This is a consulting project for Respeecher done as part of Insight Artificial Intelligence Fellowship.
Voice conversion is a widely useful technology which can boost creative possibilities, multiply employment opportunities and benefit people with speech impediments. Creating high quality speech content is a new and challenging technology chiefly because of lack of affordable, production quality voice data for developing new speech conversion algorithms. I have developed a speech synthesis pipeline which learns high-level speech descriptors and extracts speaker representation allowing speaker conversion.
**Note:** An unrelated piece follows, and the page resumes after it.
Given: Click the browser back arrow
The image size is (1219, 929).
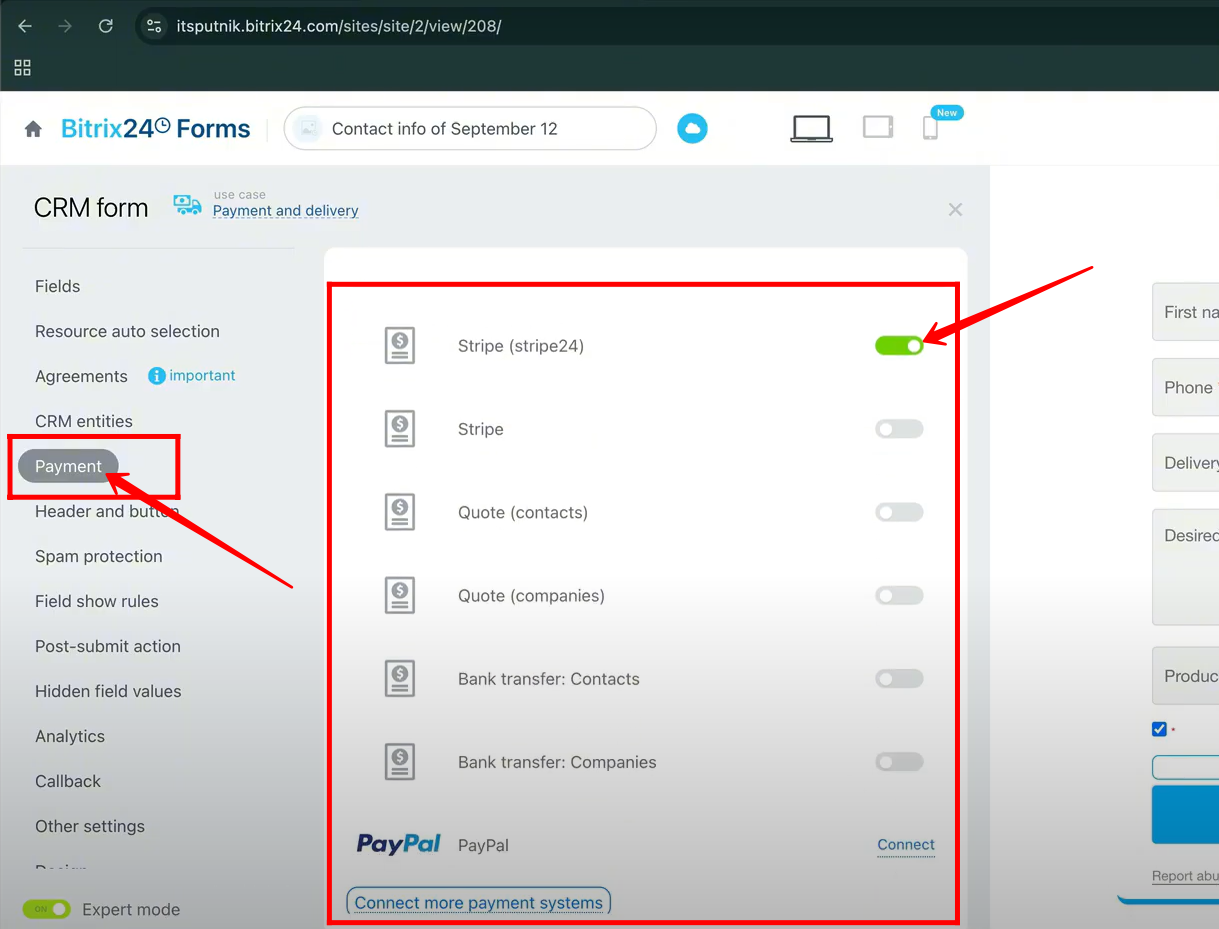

This framework aims to obtains high similarity and naturalness to human voice.
The code is written as a Python 3.6 package. The package can be installed in two ways: (1) by pulling a docker image and runing inference in the container or (2) by cloning the repository and installing the package localy.
Use docker to pull the speech2speech image by using the following command in your terminal:
docker pull jabt/speech2speech
This command would download the adetector docker image, once its done - create a container and ssh into it:
docker run --rm -ti jabt/speech2speech bash
Now when runing python, the package can be imported and used for inference.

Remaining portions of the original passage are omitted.